Hong Kong is lagging behind when it comes to providing family-friendly facilities and the government should introduce stronger building guidelines to do more for breastfeeding mothers, say concern groups.

A Unicef Hong Kong survey found that 40 per cent of mothers in the city have had an unpleasant experience while breastfeeding in a public place, with as many as 90 per cent saying they’ve been stared at and 30 per cent saying they have been asked to feed their children elsewhere – such as in a toilet.

The group interviewed 3,545 mothers online between April 22 and 26, and 83 per cent of them said they had breastfed their children in public places, including shopping malls, restaurants and parks.

But 77 per cent of those who had not breastfed in public said they wanted to but were worried about the reaction of the public or embarrassing their friends and family.

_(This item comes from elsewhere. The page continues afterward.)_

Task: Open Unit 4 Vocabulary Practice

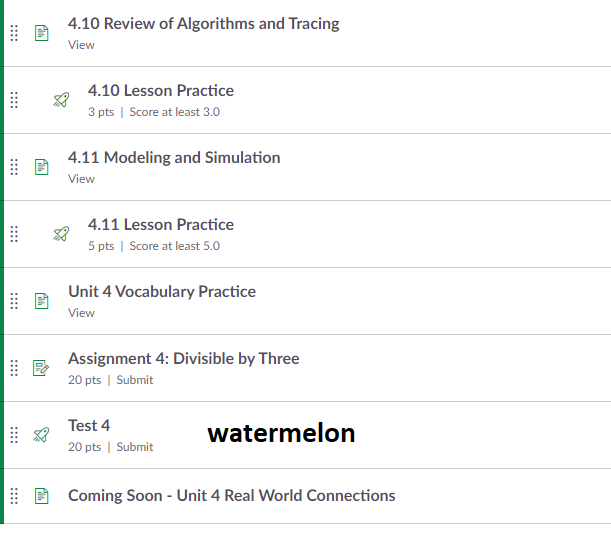Action: pos(161,292)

Unicef called for wider support of breastfeeding friendly policies in shopping malls, after 95 per cent of mothers said they would be more willing to feed their children publicly if measures were in place.

As well as having nursing rooms available, mothers should be free to choose where they breastfeed, the group said.

Elements, a shopping mall in West Kowloon, was the first mall that pledged support for the breastfeeding campaign.


Ng Mee-kam, an urban planning professor at Chinese University, said incorporating requirements for a nursing room into building regulations could create a more harmonious society.

“Buildings in Hong Kong mostly consider individual viewpoints ... at the moment, planning is not family-based,” said Ng, adding that the city had been too slow to implement family-friendly policies.

Her thoughts were echoed by Kiwi Liu Wai-yan, vice-chairwoman of the Hong Kong Breastfeeding Mothers’ Association.

“Nursing rooms should be made compulsory in buildings of a certain size ... similar to disabled toilets,” said Liu.

In Taiwan, a regulation was implemented in 2010 requiring nursing rooms in all government offices 500 sq ft or larger and transport hubs 1,000 sq ft or more.


Liu said support facilities for mothers should be enhanced, after ensuring mothers’ breastfeeding rights in public places.

A spokesman for the Food and Health Bureau said a loose guideline encouraging provision of baby care rooms on private premises was issued in 2009, and added that additional measures would be considered if necessary to promote breastfeeding.